## WHAT YOU NEED TO DO:
With nothing added or dropped, output every record below exactly.

......

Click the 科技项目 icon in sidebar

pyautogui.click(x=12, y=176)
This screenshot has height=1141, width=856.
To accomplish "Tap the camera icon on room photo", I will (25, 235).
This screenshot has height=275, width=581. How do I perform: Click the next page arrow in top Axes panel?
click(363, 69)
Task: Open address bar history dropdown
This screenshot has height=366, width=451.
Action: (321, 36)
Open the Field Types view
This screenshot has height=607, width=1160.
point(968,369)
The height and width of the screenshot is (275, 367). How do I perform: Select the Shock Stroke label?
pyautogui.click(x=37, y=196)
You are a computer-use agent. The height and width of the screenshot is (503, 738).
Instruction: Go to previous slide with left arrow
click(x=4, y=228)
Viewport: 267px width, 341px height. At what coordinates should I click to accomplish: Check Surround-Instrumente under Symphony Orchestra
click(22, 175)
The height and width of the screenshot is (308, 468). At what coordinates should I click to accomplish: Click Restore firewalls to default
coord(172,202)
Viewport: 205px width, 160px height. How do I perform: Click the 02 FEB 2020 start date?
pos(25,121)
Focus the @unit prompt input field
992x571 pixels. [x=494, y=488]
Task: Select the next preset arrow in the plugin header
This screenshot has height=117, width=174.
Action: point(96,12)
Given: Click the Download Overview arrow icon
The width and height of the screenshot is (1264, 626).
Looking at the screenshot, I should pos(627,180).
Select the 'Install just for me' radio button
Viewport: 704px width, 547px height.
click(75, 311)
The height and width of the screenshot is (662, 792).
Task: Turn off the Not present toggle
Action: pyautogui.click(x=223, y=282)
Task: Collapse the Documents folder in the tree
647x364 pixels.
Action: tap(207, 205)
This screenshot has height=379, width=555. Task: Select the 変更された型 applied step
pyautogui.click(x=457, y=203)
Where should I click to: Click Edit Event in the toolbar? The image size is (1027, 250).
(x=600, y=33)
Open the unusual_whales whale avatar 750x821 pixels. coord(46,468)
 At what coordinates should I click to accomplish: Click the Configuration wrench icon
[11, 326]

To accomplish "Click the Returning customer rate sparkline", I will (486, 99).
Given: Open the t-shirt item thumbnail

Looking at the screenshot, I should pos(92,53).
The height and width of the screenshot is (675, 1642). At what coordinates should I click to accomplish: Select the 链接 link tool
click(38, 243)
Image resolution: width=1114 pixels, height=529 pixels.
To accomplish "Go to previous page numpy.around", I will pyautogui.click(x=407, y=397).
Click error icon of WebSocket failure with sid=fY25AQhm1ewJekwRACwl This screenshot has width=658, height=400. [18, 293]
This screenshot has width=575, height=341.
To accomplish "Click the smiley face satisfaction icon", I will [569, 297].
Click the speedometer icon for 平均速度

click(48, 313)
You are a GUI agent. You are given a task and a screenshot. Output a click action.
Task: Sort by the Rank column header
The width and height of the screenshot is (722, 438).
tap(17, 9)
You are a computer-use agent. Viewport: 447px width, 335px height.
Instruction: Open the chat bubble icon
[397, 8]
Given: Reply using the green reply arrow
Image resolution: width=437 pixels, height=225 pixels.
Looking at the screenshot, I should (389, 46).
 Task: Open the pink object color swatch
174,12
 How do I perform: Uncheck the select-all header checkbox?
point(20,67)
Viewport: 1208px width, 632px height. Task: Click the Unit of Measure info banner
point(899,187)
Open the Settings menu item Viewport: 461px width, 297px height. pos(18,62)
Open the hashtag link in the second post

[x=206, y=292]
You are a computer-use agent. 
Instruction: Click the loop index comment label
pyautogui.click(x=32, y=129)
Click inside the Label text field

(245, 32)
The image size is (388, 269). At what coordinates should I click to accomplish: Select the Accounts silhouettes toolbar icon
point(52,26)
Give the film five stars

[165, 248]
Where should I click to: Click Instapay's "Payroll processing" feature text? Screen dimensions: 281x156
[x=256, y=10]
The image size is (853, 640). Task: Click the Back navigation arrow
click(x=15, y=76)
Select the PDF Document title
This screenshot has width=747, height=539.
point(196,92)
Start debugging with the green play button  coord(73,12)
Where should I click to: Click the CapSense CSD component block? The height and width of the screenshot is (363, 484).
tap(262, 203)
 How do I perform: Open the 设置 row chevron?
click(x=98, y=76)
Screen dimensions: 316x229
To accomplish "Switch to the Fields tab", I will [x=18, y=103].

......

## REPLY TO THE EXERCISE:
Click the 科技项目 icon in sidebar

pyautogui.click(x=12, y=176)
This screenshot has height=1141, width=856.
To accomplish "Tap the camera icon on room photo", I will (25, 235).
This screenshot has height=275, width=581. How do I perform: Click the next page arrow in top Axes panel?
click(363, 69)
Task: Open address bar history dropdown
This screenshot has height=366, width=451.
Action: (321, 36)
Open the Field Types view
This screenshot has height=607, width=1160.
point(968,369)
The height and width of the screenshot is (275, 367). How do I perform: Select the Shock Stroke label?
pyautogui.click(x=37, y=196)
You are a computer-use agent. The height and width of the screenshot is (503, 738).
Instruction: Go to previous slide with left arrow
click(x=4, y=228)
Viewport: 267px width, 341px height. At what coordinates should I click to accomplish: Check Surround-Instrumente under Symphony Orchestra
click(22, 175)
The height and width of the screenshot is (308, 468). At what coordinates should I click to accomplish: Click Restore firewalls to default
coord(172,202)
Viewport: 205px width, 160px height. How do I perform: Click the 02 FEB 2020 start date?
pos(25,121)
Focus the @unit prompt input field
992x571 pixels. [x=494, y=488]
Task: Select the next preset arrow in the plugin header
This screenshot has height=117, width=174.
Action: point(96,12)
Given: Click the Download Overview arrow icon
The width and height of the screenshot is (1264, 626).
Looking at the screenshot, I should pos(627,180).
Select the 'Install just for me' radio button
Viewport: 704px width, 547px height.
click(75, 311)
The height and width of the screenshot is (662, 792).
Task: Turn off the Not present toggle
Action: pyautogui.click(x=223, y=282)
Task: Collapse the Documents folder in the tree
647x364 pixels.
Action: tap(207, 205)
This screenshot has height=379, width=555. Task: Select the 変更された型 applied step
pyautogui.click(x=457, y=203)
Where should I click to: Click Edit Event in the toolbar? The image size is (1027, 250).
(x=600, y=33)
Open the unusual_whales whale avatar 750x821 pixels. coord(46,468)
 At what coordinates should I click to accomplish: Click the Configuration wrench icon
[11, 326]

To accomplish "Click the Returning customer rate sparkline", I will (486, 99).
Given: Open the t-shirt item thumbnail

Looking at the screenshot, I should pos(92,53).
The height and width of the screenshot is (675, 1642). At what coordinates should I click to accomplish: Select the 链接 link tool
click(38, 243)
Image resolution: width=1114 pixels, height=529 pixels.
To accomplish "Go to previous page numpy.around", I will pyautogui.click(x=407, y=397).
Click error icon of WebSocket failure with sid=fY25AQhm1ewJekwRACwl This screenshot has width=658, height=400. [18, 293]
This screenshot has width=575, height=341.
To accomplish "Click the smiley face satisfaction icon", I will [569, 297].
Click the speedometer icon for 平均速度

click(48, 313)
You are a GUI agent. You are given a task and a screenshot. Output a click action.
Task: Sort by the Rank column header
The width and height of the screenshot is (722, 438).
tap(17, 9)
You are a computer-use agent. Viewport: 447px width, 335px height.
Instruction: Open the chat bubble icon
[397, 8]
Given: Reply using the green reply arrow
Image resolution: width=437 pixels, height=225 pixels.
Looking at the screenshot, I should (389, 46).
 Task: Open the pink object color swatch
174,12
 How do I perform: Uncheck the select-all header checkbox?
point(20,67)
Viewport: 1208px width, 632px height. Task: Click the Unit of Measure info banner
point(899,187)
Open the Settings menu item Viewport: 461px width, 297px height. pos(18,62)
Open the hashtag link in the second post

[x=206, y=292]
You are a computer-use agent. 
Instruction: Click the loop index comment label
pyautogui.click(x=32, y=129)
Click inside the Label text field

(245, 32)
The image size is (388, 269). At what coordinates should I click to accomplish: Select the Accounts silhouettes toolbar icon
point(52,26)
Give the film five stars

[165, 248]
Where should I click to: Click Instapay's "Payroll processing" feature text? Screen dimensions: 281x156
[x=256, y=10]
The image size is (853, 640). Task: Click the Back navigation arrow
click(x=15, y=76)
Select the PDF Document title
This screenshot has width=747, height=539.
point(196,92)
Start debugging with the green play button  coord(73,12)
Where should I click to: Click the CapSense CSD component block? The height and width of the screenshot is (363, 484).
tap(262, 203)
 How do I perform: Open the 设置 row chevron?
click(x=98, y=76)
Screen dimensions: 316x229
To accomplish "Switch to the Fields tab", I will [x=18, y=103].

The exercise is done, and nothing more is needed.